Task — In the listing below, find every line that contains the string "height" and copy each of those lines.

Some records
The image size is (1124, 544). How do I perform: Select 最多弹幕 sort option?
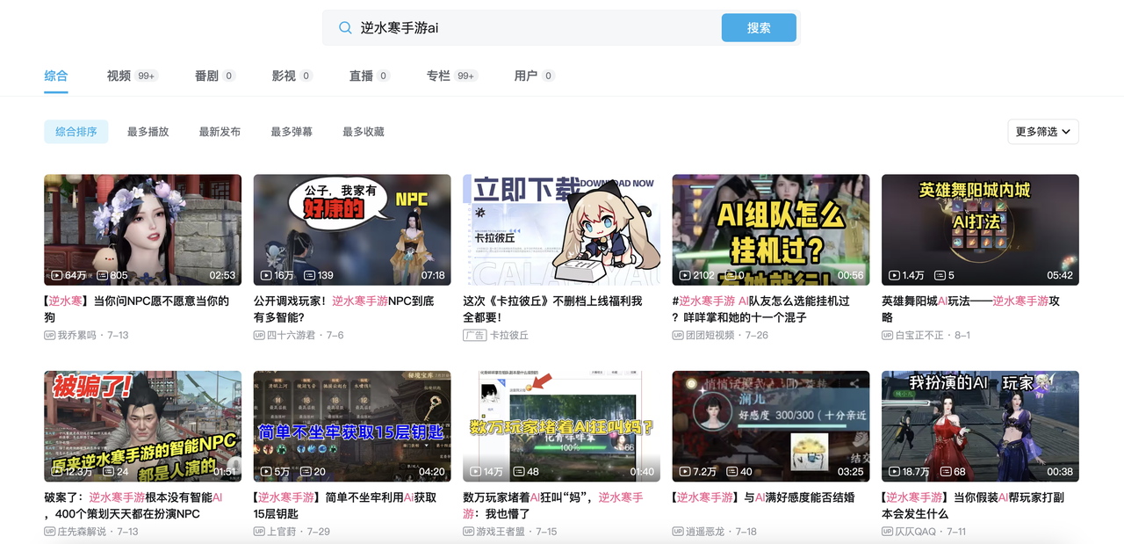(x=292, y=132)
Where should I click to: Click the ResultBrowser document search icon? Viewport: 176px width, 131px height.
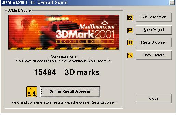click(x=130, y=43)
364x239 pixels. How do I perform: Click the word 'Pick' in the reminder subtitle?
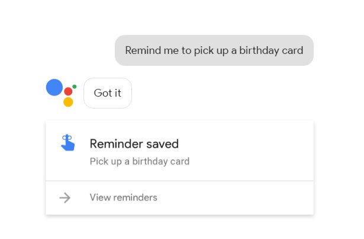tap(99, 161)
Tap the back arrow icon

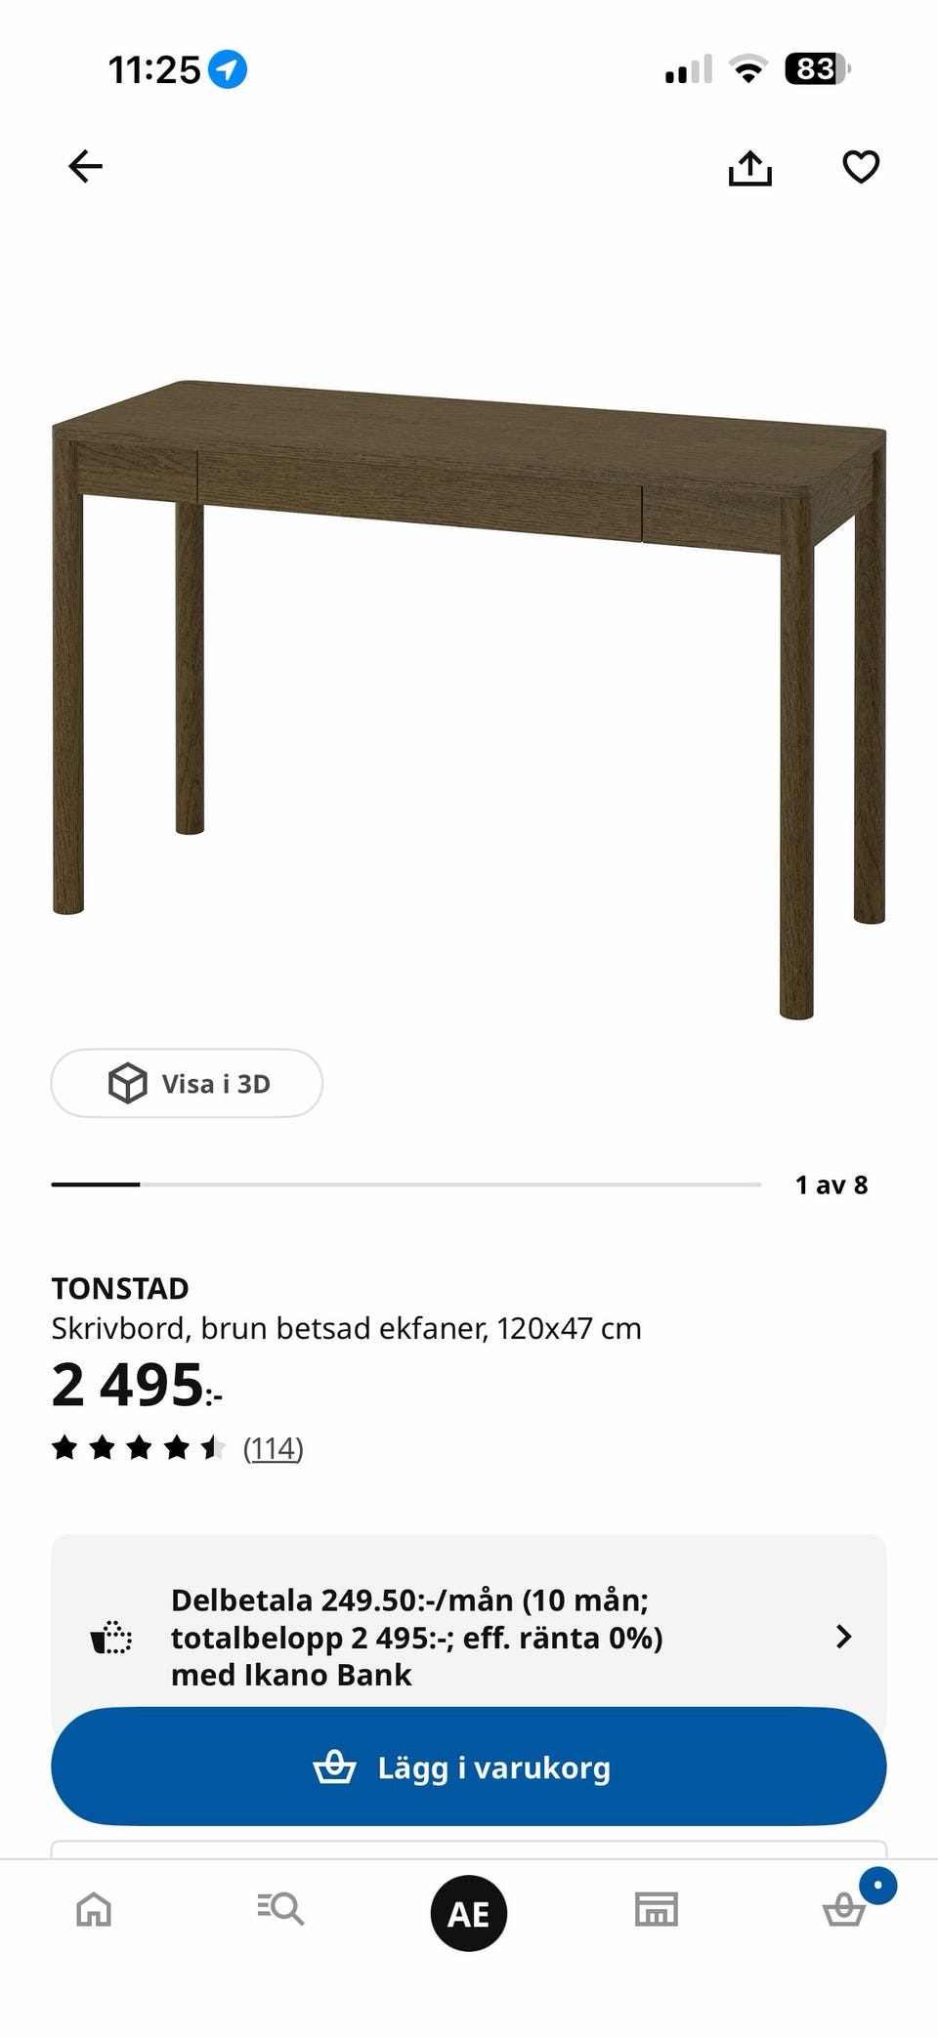[x=85, y=166]
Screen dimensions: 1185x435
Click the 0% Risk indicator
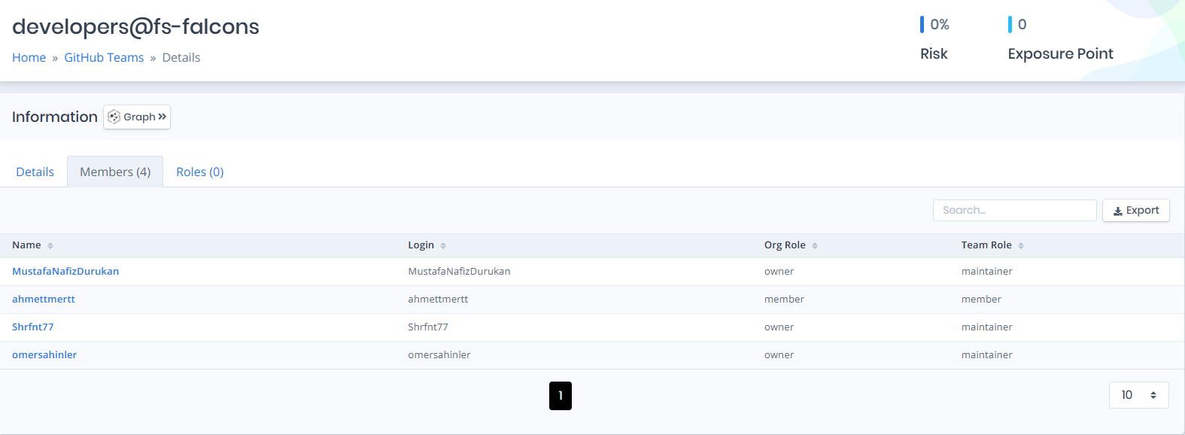click(x=934, y=39)
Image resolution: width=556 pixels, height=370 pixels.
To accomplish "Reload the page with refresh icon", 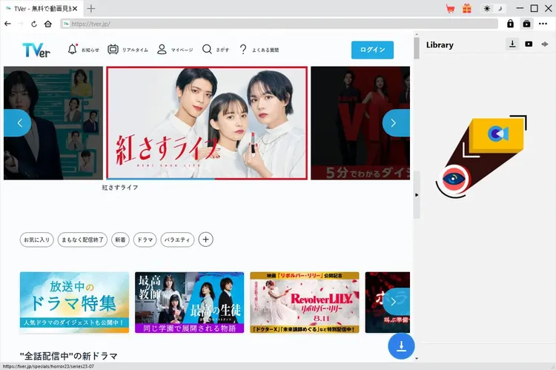I will pos(34,24).
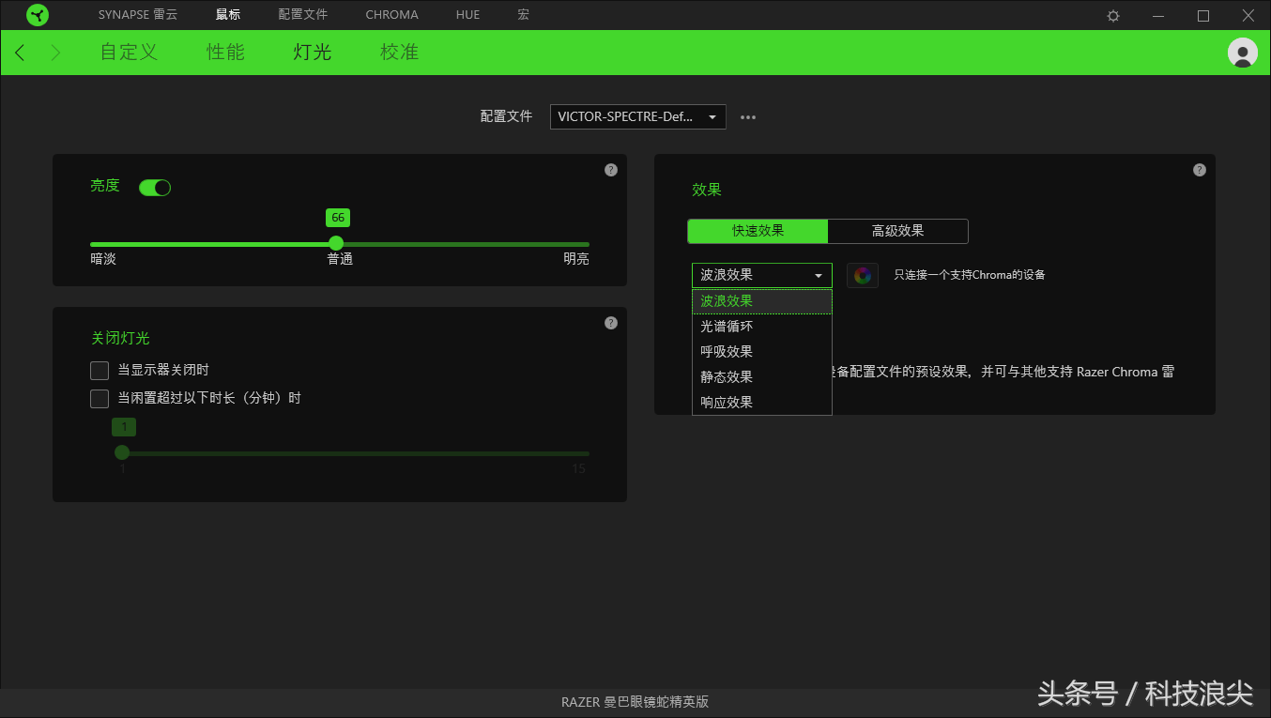The image size is (1271, 718).
Task: Click the Chroma color wheel icon
Action: click(x=862, y=275)
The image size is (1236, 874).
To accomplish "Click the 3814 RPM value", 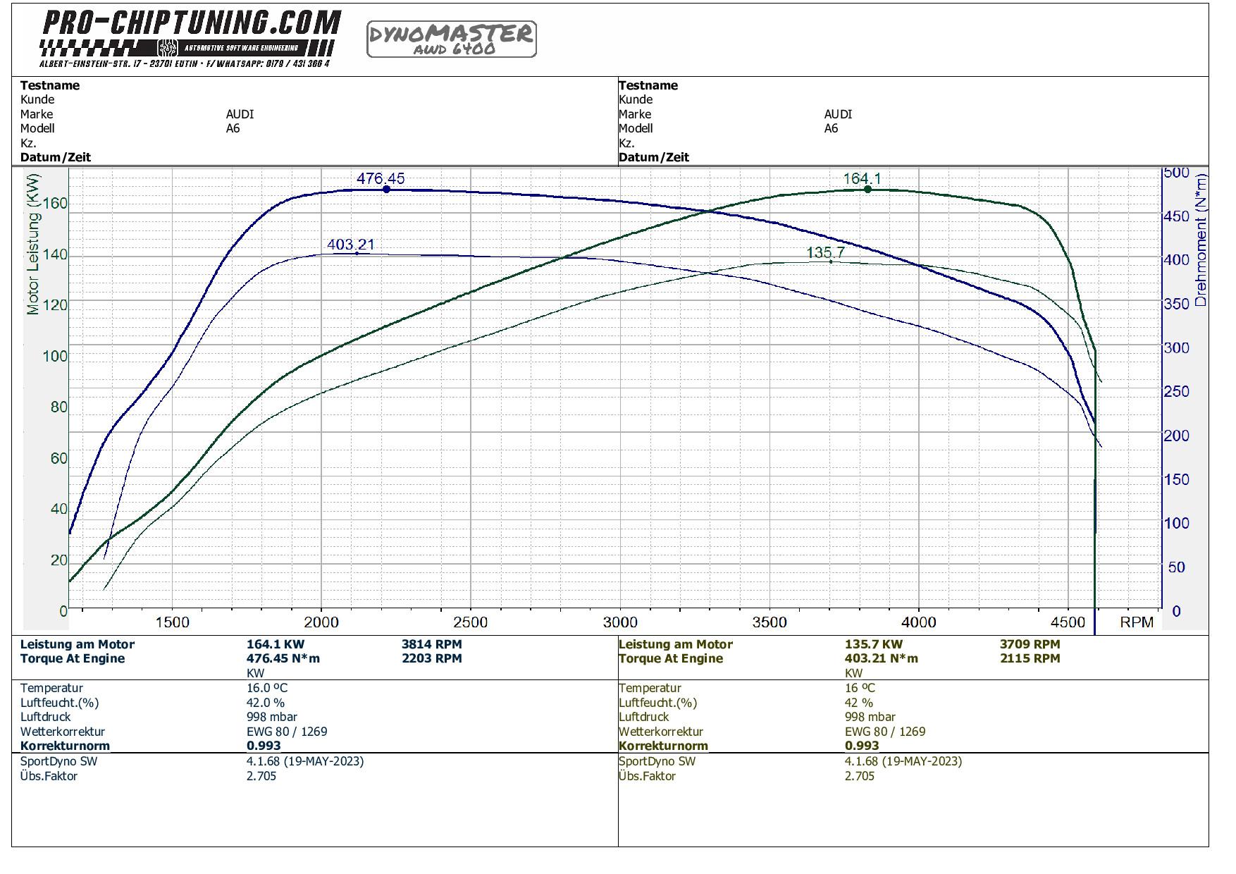I will click(x=431, y=644).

Task output —
Where should I click to: Click the ResultBrowser document search icon? Viewport: 176px width, 131px height.
Image resolution: width=556 pixels, height=370 pixels.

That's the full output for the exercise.